DESCRIPTION OF THE TASK. Rewrite the records as a numbered list, beginning at the very start and stopping after the line that has "click(323, 752)", with that line included. Leave out blank lines and pictures.

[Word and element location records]
════

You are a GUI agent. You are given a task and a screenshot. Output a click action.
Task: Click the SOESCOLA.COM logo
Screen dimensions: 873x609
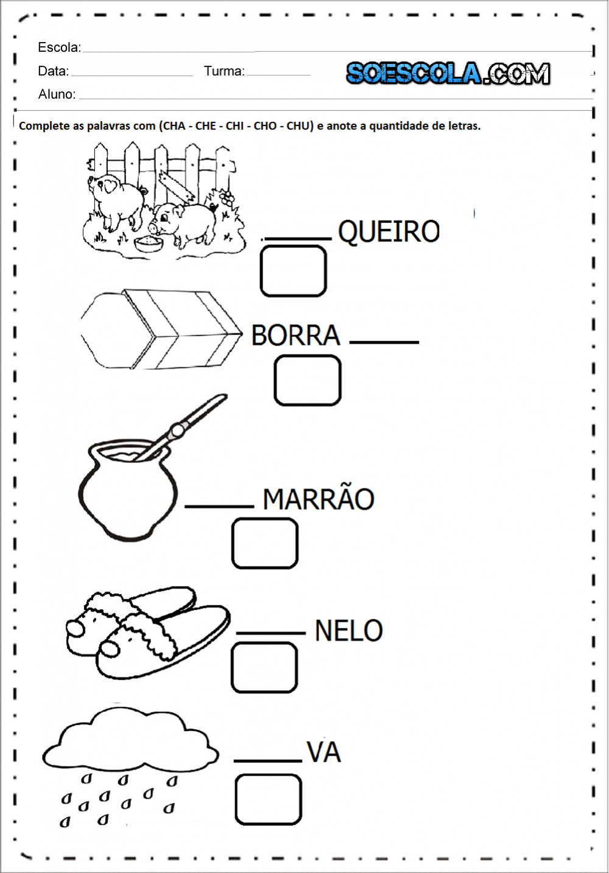click(448, 74)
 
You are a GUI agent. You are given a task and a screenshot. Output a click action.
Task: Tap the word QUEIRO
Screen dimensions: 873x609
click(389, 232)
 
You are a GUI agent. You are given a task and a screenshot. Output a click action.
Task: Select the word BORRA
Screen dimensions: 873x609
click(295, 336)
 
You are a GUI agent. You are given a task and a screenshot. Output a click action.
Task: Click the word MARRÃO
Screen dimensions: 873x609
click(318, 500)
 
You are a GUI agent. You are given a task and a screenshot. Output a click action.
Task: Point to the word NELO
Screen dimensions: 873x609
click(348, 631)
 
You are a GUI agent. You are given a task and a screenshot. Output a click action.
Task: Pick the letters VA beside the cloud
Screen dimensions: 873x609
click(323, 752)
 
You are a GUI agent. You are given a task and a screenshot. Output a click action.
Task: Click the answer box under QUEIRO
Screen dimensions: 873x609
click(293, 271)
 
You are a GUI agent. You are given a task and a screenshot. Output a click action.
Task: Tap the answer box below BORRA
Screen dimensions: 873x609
click(307, 381)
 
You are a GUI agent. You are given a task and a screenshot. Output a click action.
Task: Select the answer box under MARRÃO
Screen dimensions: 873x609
click(265, 543)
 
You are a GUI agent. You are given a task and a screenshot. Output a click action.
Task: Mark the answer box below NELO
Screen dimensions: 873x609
click(264, 668)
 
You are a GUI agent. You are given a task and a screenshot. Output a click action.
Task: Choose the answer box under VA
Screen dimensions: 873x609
click(268, 799)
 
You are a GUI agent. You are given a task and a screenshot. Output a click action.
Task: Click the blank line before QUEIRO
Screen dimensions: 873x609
click(297, 238)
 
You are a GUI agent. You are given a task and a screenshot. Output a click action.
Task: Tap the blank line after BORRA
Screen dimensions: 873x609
click(384, 342)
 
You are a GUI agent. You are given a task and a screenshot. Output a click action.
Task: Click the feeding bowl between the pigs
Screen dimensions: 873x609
click(149, 244)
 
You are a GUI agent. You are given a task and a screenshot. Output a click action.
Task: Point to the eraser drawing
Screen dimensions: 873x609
click(161, 330)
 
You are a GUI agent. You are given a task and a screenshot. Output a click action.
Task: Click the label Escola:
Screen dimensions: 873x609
click(59, 48)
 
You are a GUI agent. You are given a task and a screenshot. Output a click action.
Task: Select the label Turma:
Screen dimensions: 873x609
click(224, 71)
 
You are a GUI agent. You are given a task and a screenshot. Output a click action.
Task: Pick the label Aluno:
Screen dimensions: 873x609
click(57, 94)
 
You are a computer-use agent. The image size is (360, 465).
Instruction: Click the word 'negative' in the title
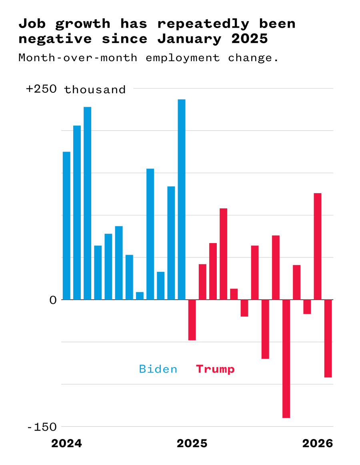(55, 39)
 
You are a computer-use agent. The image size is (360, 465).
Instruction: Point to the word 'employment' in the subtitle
(182, 58)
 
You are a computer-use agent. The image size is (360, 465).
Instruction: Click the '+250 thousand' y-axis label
(76, 89)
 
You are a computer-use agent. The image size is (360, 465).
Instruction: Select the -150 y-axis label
(42, 427)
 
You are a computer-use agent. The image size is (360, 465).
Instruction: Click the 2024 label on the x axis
(66, 444)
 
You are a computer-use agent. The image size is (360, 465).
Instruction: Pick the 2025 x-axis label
(192, 444)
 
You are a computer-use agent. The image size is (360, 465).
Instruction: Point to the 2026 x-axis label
(318, 444)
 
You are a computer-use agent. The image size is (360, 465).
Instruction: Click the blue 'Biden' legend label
(158, 369)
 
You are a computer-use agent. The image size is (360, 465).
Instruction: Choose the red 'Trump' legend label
(215, 369)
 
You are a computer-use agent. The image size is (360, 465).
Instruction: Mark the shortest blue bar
(140, 296)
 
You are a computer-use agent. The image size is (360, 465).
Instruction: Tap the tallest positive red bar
(318, 246)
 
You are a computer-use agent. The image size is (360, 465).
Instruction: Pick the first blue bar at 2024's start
(66, 226)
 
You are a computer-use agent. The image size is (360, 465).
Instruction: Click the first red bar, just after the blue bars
(192, 320)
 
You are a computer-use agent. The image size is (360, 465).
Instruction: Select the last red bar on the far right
(328, 338)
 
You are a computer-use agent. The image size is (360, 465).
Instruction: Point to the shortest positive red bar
(234, 294)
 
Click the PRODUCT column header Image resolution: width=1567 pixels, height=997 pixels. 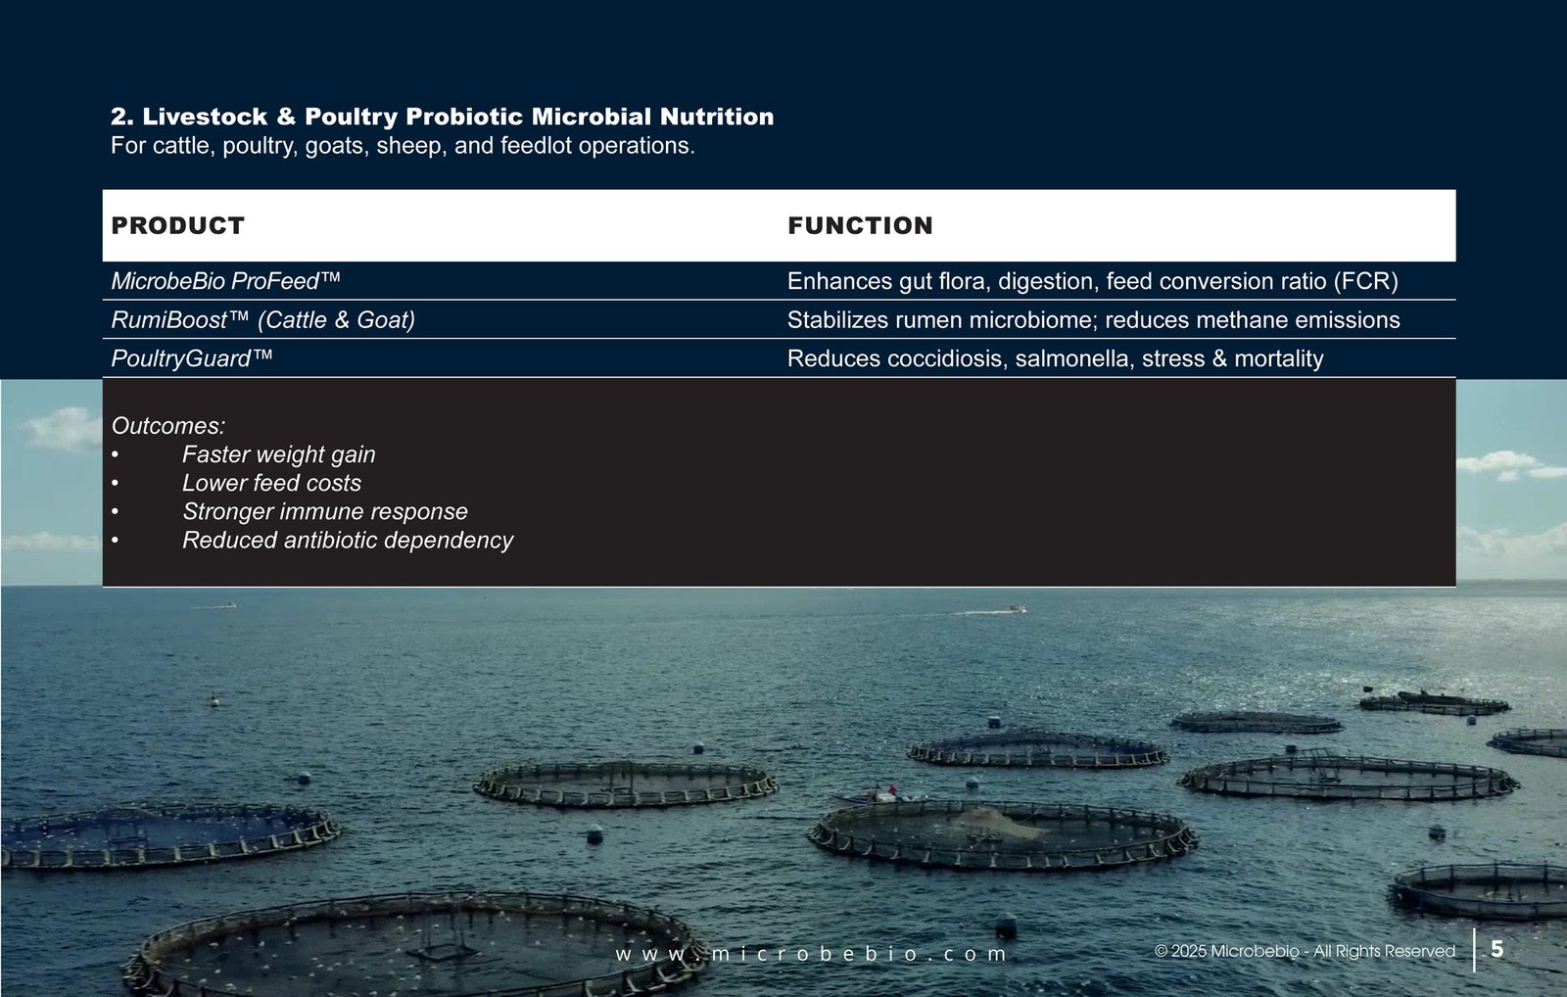pos(177,225)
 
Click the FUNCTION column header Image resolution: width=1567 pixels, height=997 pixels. pos(860,225)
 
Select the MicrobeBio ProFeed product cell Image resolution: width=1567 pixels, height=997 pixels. pos(225,281)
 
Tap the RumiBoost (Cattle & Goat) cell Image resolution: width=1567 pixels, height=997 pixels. pos(263,319)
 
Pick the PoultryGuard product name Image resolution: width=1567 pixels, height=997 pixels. pos(192,358)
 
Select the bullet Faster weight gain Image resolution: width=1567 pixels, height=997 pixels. pos(278,454)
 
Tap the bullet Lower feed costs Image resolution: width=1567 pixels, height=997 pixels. pos(271,483)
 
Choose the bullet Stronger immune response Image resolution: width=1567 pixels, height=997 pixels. pos(324,511)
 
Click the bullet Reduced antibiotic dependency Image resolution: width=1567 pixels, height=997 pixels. pos(347,541)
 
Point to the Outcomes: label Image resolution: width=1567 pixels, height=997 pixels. pos(167,425)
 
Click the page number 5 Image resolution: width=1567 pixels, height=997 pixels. pos(1497,949)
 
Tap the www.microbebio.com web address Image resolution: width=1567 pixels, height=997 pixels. pos(811,954)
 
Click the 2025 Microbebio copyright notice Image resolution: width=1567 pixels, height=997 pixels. pos(1305,951)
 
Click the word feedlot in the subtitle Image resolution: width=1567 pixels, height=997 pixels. pos(536,146)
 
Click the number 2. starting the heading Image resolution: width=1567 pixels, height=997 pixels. pos(121,117)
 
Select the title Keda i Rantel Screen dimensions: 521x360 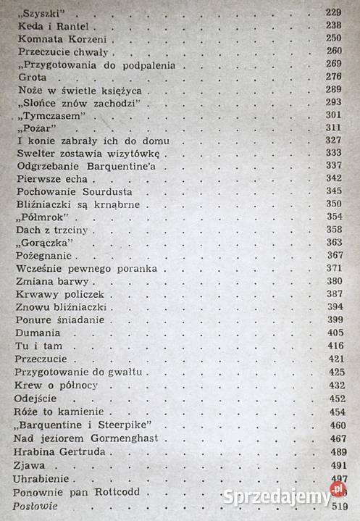[x=49, y=25]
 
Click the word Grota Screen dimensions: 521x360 [x=29, y=76]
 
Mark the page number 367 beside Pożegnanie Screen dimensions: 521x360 [x=334, y=256]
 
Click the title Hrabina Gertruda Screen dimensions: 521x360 [x=59, y=451]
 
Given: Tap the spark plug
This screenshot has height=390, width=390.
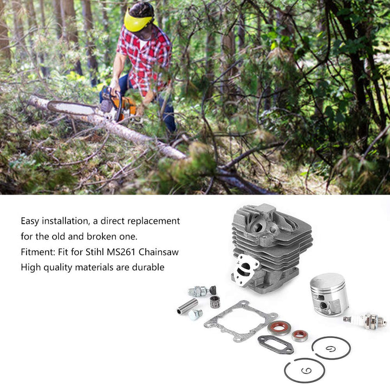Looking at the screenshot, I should click(368, 321).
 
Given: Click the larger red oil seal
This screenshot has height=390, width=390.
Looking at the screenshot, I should click(280, 328).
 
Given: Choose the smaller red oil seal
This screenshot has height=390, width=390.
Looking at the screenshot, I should click(299, 335).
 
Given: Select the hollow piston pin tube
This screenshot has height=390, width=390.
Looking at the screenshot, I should click(187, 306).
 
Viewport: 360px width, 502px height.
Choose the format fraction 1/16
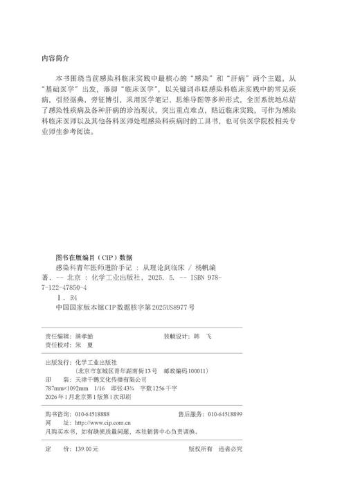109,388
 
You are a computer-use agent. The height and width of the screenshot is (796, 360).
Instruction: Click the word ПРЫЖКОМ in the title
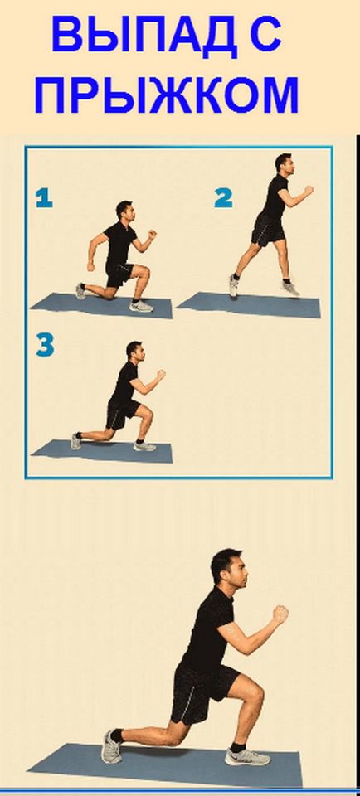point(167,95)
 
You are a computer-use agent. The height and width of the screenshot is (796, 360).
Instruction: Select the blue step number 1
point(44,197)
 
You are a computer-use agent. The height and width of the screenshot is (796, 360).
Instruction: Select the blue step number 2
point(223,197)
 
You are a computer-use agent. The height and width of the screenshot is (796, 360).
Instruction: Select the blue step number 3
point(45,346)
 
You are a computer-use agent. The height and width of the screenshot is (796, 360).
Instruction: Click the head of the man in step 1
point(125,210)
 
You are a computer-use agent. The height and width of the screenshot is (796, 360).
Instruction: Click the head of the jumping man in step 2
point(284,164)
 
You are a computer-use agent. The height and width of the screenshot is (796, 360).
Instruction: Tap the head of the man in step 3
point(135,352)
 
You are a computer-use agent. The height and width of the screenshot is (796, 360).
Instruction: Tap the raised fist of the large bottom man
point(281,614)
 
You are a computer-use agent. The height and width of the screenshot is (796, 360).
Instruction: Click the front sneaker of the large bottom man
point(247,757)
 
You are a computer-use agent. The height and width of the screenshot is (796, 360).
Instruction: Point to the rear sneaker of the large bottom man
point(111,746)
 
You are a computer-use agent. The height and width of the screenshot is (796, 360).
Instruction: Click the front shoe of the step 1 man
point(141,306)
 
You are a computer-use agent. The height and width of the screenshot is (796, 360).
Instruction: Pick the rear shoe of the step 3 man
point(76,440)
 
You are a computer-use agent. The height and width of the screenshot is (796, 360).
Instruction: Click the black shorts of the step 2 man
point(267,229)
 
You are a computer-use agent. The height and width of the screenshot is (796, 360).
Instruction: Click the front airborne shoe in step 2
point(290,288)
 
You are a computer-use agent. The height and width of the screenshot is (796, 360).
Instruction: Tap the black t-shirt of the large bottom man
point(209,629)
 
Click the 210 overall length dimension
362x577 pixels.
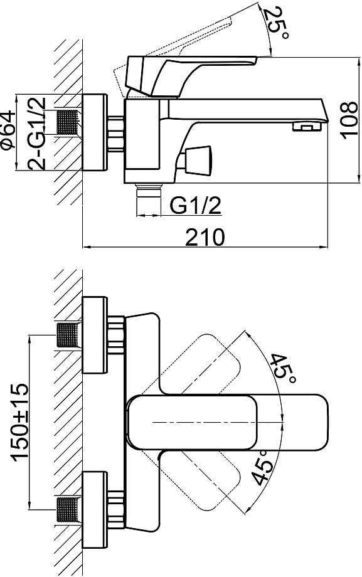pos(205,236)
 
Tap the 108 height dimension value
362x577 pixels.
pos(349,120)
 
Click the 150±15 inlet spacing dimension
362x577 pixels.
pos(19,422)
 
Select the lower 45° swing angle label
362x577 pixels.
pos(264,468)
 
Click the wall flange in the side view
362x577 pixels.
pos(95,132)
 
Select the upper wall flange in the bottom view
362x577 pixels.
pos(95,334)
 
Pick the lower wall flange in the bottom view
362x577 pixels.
pos(95,510)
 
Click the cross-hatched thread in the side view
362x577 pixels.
pos(68,122)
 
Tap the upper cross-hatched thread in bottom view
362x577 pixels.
pos(68,334)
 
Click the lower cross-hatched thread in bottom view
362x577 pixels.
pos(68,510)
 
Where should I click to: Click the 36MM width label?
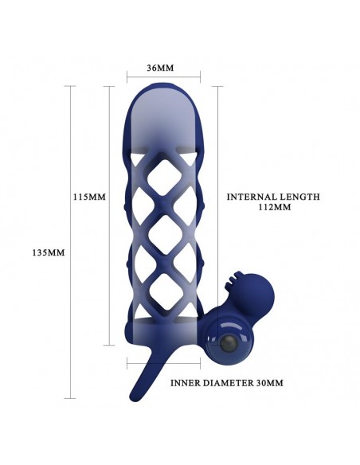160,68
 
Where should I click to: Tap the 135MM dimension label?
49,252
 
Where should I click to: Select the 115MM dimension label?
89,197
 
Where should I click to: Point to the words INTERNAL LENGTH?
273,197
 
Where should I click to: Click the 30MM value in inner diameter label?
269,383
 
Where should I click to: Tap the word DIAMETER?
228,383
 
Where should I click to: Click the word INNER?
186,383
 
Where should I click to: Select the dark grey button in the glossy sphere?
228,344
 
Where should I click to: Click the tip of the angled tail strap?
132,397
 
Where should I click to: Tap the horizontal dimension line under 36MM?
163,76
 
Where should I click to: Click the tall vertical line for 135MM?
70,242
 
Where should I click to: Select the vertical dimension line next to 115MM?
110,216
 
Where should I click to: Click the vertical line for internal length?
218,216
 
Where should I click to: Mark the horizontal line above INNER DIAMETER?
163,363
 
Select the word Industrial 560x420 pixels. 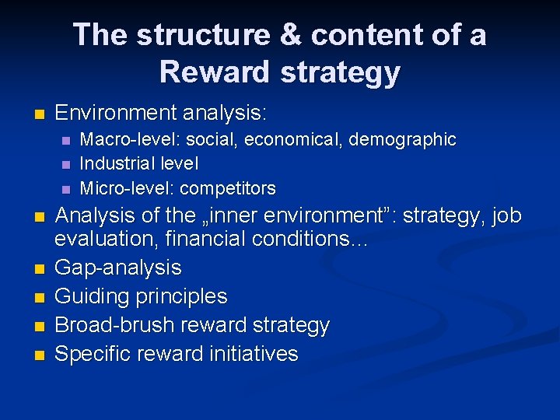(x=117, y=164)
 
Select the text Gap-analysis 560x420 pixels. (x=118, y=268)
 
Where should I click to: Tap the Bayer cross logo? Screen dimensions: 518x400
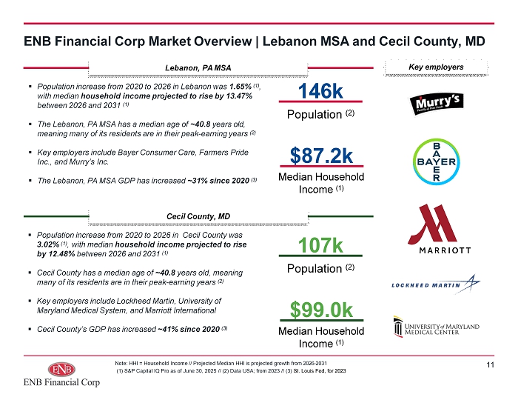coord(436,161)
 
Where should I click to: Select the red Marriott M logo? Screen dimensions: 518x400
coord(432,224)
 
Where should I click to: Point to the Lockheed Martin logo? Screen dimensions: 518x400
coord(436,284)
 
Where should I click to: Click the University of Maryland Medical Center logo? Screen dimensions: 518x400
coord(436,327)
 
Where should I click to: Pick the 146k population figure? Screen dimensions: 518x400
coord(320,91)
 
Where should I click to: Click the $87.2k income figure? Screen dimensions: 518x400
coord(321,156)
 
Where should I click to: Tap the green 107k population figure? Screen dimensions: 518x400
coord(320,245)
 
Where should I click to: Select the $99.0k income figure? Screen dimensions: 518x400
coord(321,310)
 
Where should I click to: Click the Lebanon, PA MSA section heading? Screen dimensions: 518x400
coord(198,68)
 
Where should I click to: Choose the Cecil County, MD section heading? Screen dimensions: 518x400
coord(198,216)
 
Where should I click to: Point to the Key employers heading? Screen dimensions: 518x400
coord(436,67)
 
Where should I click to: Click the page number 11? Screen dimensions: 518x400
coord(490,364)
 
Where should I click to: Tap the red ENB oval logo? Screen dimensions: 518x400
coord(61,369)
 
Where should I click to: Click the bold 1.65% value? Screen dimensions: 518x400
coord(240,87)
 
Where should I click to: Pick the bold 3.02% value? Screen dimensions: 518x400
coord(48,244)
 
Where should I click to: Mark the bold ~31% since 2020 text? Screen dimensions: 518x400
coord(218,181)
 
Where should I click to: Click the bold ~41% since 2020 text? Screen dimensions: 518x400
coord(189,329)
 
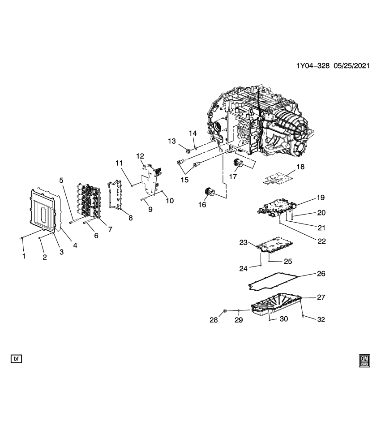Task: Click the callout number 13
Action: tap(172, 142)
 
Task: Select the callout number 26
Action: tap(321, 273)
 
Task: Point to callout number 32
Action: tap(321, 319)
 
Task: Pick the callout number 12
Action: tap(140, 156)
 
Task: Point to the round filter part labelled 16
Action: tap(210, 193)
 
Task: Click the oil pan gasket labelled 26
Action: tap(269, 282)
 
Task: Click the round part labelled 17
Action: tap(238, 164)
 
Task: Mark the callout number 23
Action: tap(243, 242)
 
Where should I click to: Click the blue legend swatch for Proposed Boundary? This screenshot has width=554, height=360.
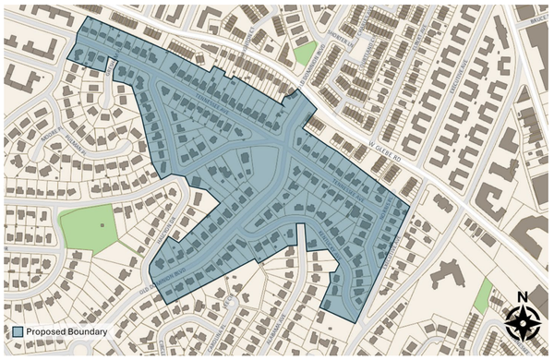[18, 331]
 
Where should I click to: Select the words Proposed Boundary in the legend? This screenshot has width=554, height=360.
[66, 331]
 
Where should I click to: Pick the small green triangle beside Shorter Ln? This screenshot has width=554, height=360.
[304, 54]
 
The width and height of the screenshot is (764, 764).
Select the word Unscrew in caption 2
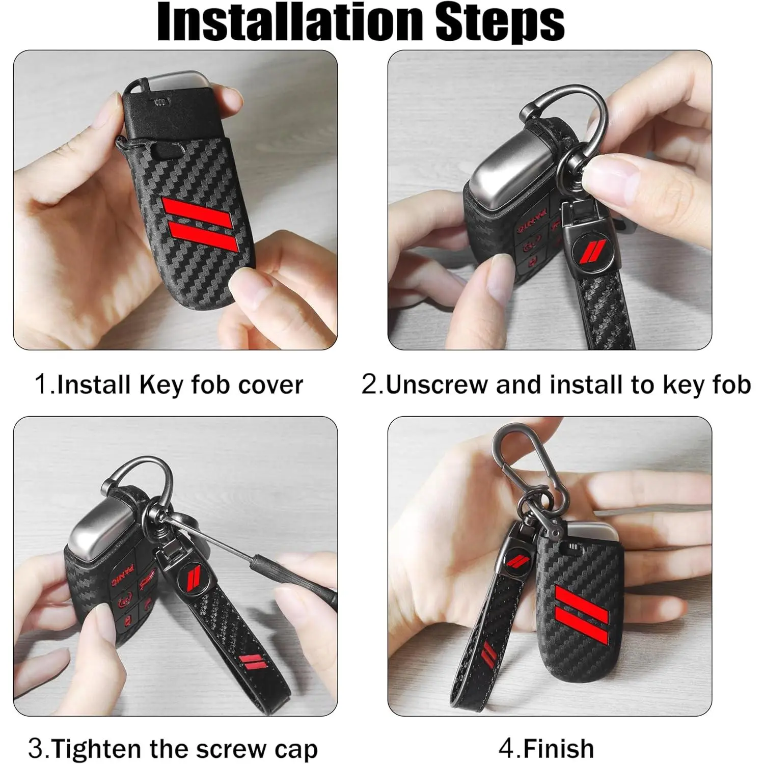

════

RESPONSE.
1. You are a GUI agent. You are given a task and a screenshot. Output a click action.
2. Task: Click the SOESCOLA.COM logo
3. Screen dimensions: 873x609
4. click(448, 74)
5. You are a GUI agent. You are given a task and a screenshot. Output a click action.
6. Task: Tap the word QUEIRO
7. Screen dimensions: 873x609
8. click(389, 232)
9. You are a GUI agent. You are given a task and a screenshot. Output a click action.
10. Task: Select the word BORRA
11. Screen dimensions: 873x609
12. click(295, 336)
13. You are a GUI agent. You are given a task and a screenshot. Output a click action.
14. Task: Click the word MARRÃO
15. Screen dimensions: 873x609
16. click(318, 500)
17. You are a GUI agent. You are given a task and a screenshot. Output a click action.
18. Task: Point to the word NELO
19. Screen dimensions: 873x609
20. click(348, 631)
21. You are a GUI agent. You are given a task and a screenshot. Output a click action.
22. Task: Pick the letters VA beside the cloud
23. Screen dimensions: 873x609
24. click(323, 752)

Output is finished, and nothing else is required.